Data on locating visible targets
# # # #

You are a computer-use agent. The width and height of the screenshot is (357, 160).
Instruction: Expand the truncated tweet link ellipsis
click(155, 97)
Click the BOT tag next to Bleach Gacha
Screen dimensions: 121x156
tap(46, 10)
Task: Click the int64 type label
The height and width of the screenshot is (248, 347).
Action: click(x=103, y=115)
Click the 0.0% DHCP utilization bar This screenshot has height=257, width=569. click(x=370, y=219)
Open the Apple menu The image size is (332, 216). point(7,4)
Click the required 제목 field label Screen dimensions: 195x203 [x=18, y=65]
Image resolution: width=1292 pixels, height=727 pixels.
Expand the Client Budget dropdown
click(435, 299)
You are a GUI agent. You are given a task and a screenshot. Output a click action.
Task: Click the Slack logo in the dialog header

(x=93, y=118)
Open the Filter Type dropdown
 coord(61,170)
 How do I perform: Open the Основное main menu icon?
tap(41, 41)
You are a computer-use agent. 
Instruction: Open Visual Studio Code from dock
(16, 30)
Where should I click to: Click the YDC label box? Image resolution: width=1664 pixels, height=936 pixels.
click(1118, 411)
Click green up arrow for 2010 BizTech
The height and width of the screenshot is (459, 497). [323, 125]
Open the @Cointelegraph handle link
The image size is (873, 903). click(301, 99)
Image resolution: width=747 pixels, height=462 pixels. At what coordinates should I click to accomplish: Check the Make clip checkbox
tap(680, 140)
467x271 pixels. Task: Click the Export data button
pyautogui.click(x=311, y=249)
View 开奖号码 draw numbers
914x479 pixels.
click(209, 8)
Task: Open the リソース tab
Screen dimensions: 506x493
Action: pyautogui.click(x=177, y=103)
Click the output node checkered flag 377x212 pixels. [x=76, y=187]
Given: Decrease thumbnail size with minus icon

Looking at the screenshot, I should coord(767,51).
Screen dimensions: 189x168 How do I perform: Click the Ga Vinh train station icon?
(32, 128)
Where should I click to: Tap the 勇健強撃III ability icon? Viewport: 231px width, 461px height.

# # # #

= TASK INSTRUCTIONS =
Output every line of the rows above unchanged, from the first row to the last.

= OUTPUT FOR THIS TASK =
You are a computer-use agent. The width and height of the screenshot is (357, 160).
Instruction: Expand the truncated tweet link ellipsis
click(155, 97)
Click the BOT tag next to Bleach Gacha
Screen dimensions: 121x156
tap(46, 10)
Task: Click the int64 type label
The height and width of the screenshot is (248, 347).
Action: click(x=103, y=115)
Click the 0.0% DHCP utilization bar This screenshot has height=257, width=569. click(x=370, y=219)
Open the Apple menu The image size is (332, 216). point(7,4)
Click the required 제목 field label Screen dimensions: 195x203 [x=18, y=65]
Image resolution: width=1292 pixels, height=727 pixels.
Expand the Client Budget dropdown
click(435, 299)
You are a GUI agent. You are given a task and a screenshot. Output a click action.
Task: Click the Slack logo in the dialog header

(x=93, y=118)
Open the Filter Type dropdown
 coord(61,170)
 How do I perform: Open the Основное main menu icon?
tap(41, 41)
You are a computer-use agent. 
Instruction: Open Visual Studio Code from dock
(16, 30)
Where should I click to: Click the YDC label box? Image resolution: width=1664 pixels, height=936 pixels.
click(1118, 411)
Click green up arrow for 2010 BizTech
The height and width of the screenshot is (459, 497). [323, 125]
Open the @Cointelegraph handle link
The image size is (873, 903). click(301, 99)
Image resolution: width=747 pixels, height=462 pixels. At what coordinates should I click to accomplish: Check the Make clip checkbox
tap(680, 140)
467x271 pixels. Task: Click the Export data button
pyautogui.click(x=311, y=249)
View 开奖号码 draw numbers
914x479 pixels.
click(209, 8)
Task: Open the リソース tab
Screen dimensions: 506x493
Action: pyautogui.click(x=177, y=103)
Click the output node checkered flag 377x212 pixels. [x=76, y=187]
Given: Decrease thumbnail size with minus icon

Looking at the screenshot, I should coord(767,51).
Screen dimensions: 189x168 How do I perform: Click the Ga Vinh train station icon?
(32, 128)
Where should I click to: Tap the 勇健強撃III ability icon? Viewport: 231px width, 461px height.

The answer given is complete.